Indem sie stattdessen und auf Grundlage der ihr bekannten Angaben des Zeugen […] entgegen besseren Wissens (neben der Höhe des Lizenzschadens) explizit in Frage stellte, dass ihr Anschluss überhaupt zutreffend ermittelt worden sein könnte, ohne für ihre Zweifel konkrete Anhaltspunkte zu nennen, durfte die klagende Partei seinerzeit davon ausgehen, dass die Beklagte Täterin der ihr ursprünglich vorgeworfenen Rechtsverletzung war und eine Klage gegen diese Aussicht auf Erfolg versprach.

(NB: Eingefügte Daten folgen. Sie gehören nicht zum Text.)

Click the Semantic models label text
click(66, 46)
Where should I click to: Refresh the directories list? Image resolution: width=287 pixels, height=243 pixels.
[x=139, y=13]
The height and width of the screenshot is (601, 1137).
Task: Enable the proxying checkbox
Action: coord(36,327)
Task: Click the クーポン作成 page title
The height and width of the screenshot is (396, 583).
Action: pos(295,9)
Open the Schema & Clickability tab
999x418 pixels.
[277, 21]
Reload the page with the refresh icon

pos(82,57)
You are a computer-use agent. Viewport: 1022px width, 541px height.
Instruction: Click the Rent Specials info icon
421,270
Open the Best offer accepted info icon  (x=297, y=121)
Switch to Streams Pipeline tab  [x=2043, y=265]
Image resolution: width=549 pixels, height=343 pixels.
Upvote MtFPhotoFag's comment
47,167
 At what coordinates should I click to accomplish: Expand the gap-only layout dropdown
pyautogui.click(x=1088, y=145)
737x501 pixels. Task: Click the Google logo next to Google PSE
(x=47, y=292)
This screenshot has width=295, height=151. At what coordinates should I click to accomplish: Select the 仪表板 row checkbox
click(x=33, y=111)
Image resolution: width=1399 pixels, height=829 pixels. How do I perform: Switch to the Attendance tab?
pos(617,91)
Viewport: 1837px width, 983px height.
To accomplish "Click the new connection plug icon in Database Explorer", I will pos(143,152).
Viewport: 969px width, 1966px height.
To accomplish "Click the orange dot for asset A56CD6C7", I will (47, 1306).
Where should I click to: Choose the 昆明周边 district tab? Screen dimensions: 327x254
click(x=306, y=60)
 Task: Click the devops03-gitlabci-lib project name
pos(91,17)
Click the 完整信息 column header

Dritttäter schieden demnach mit hoher Wahrscheinlichkeit aus. Und das unsubstanziierte Bestreiten der ordnungsgemäßen Anschlussermittlung genügte bereits seinerzeit nicht, um sich erfolgreich gegen eine Klage wegen Filesharings zu verteidigen, hatte der BGH doch schon mit Urteil vom 12. 05. 2010 (Az. l ZR 121/08 –, Rn. 27 nach juris – Sommer unseres Lebens) entschieden, dass ein pauschales Bestreiten des Anschlussinhabers diesbezüglich unerheblich ist [Hervorhebung durch den Verf.].“

Die Beklagte sei daher zur Erstattung des entstandenen Schadens verpflichtet, welcher vorliegend in Form der Belastung mit den Kosten des hiesigen Rechtsstreits in vierstelliger Höhe bestehe.